Saved data entries:
------------------------------------------------------------------------

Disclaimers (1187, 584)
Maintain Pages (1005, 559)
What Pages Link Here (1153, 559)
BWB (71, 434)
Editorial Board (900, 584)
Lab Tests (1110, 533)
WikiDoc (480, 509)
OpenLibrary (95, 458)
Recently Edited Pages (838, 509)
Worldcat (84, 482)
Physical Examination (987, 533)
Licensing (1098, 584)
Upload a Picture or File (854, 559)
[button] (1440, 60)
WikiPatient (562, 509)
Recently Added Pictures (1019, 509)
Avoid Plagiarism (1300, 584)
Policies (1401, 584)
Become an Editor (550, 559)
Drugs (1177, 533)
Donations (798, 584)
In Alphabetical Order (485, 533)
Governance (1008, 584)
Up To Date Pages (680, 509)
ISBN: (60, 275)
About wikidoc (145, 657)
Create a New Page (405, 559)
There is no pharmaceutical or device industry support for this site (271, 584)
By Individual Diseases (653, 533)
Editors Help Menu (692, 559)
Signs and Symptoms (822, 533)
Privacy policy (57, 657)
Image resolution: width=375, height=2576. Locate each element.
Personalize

------------------------------------------------------------------------

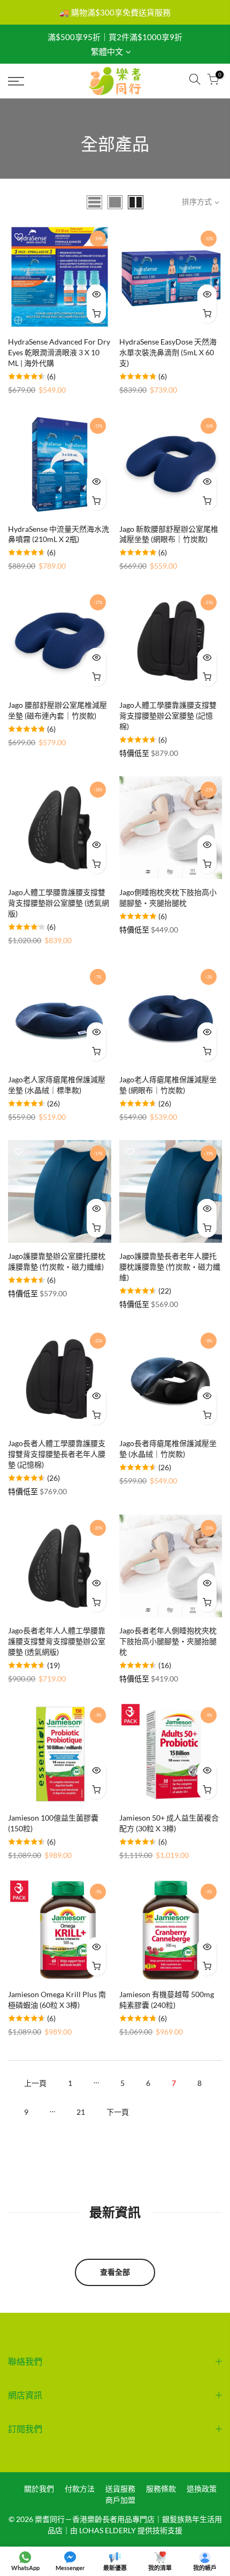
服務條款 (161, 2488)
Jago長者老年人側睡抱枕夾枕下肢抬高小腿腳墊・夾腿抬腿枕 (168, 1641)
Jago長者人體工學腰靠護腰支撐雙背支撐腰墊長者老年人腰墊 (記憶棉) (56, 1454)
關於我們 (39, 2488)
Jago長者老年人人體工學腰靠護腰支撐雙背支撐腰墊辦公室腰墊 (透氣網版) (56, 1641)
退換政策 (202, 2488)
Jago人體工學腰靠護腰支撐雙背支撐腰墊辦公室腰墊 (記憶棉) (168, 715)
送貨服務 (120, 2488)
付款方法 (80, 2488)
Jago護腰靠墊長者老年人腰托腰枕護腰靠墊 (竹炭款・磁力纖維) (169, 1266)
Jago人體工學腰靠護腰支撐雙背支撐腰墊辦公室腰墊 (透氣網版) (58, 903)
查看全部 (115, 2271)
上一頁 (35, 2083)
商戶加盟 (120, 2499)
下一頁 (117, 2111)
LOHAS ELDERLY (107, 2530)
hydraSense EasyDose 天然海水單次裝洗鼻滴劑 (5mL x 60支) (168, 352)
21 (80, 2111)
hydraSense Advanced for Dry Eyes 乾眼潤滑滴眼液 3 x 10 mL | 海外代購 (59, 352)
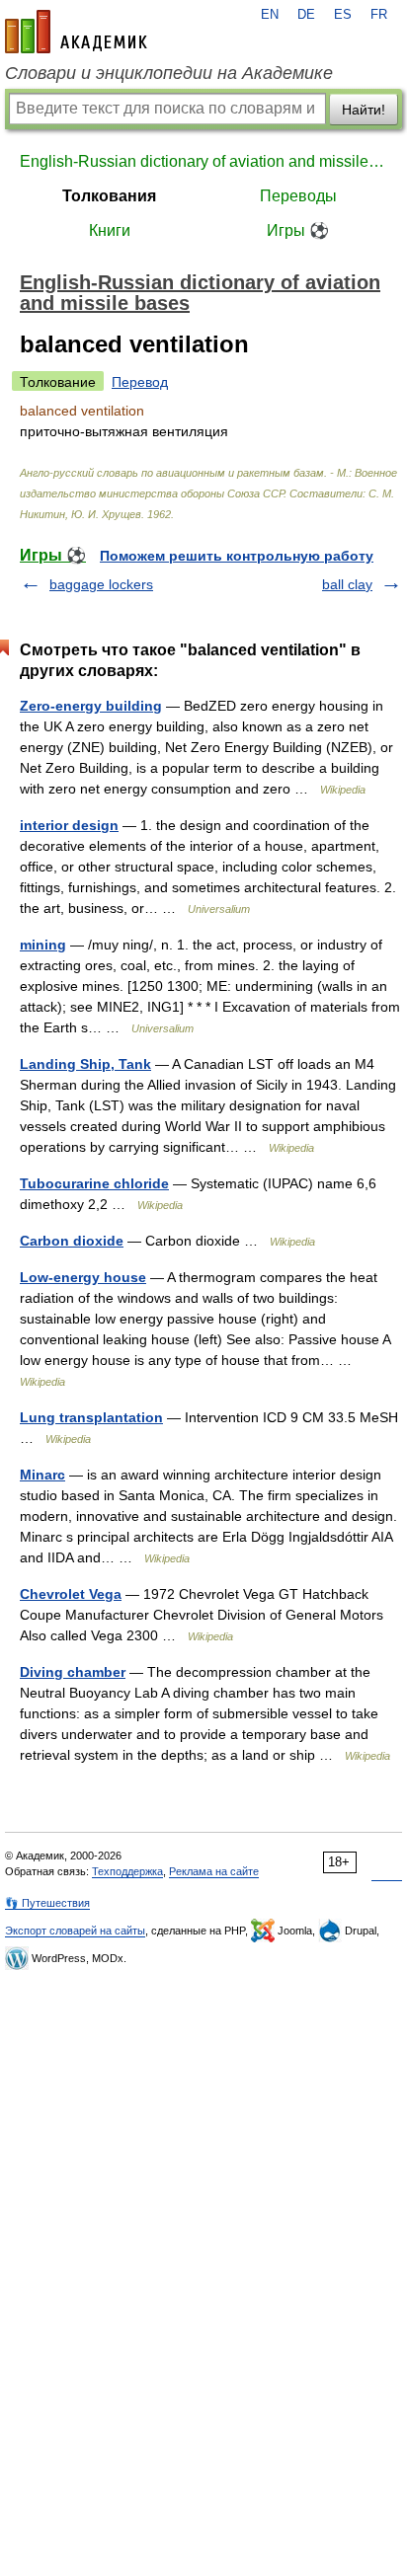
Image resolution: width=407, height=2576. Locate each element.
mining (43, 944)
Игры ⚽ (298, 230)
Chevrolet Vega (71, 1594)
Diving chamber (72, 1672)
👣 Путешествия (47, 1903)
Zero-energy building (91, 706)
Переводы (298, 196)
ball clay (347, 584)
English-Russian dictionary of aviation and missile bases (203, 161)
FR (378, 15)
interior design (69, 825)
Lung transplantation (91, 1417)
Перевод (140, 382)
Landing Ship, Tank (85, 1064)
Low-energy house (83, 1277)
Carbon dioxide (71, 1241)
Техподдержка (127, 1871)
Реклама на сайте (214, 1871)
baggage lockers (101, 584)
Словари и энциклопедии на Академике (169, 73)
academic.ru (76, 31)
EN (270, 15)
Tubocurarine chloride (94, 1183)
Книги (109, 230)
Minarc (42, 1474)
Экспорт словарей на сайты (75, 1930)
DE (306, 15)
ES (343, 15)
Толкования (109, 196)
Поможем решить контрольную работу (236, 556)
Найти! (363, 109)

------------------------------------------------------------------------

- _Task to carry out_
Only the lines above from the one with "Diving chamber (72, 1672)" up to and including the one with "Lung transplantation (91, 1417)" should be repeated, exactly as written.

- _Exercise result_
Diving chamber (72, 1672)
👣 Путешествия (47, 1903)
Zero-energy building (91, 706)
Переводы (298, 196)
ball clay (347, 584)
English-Russian dictionary of aviation and missile bases (203, 161)
FR (378, 15)
interior design (69, 825)
Lung transplantation (91, 1417)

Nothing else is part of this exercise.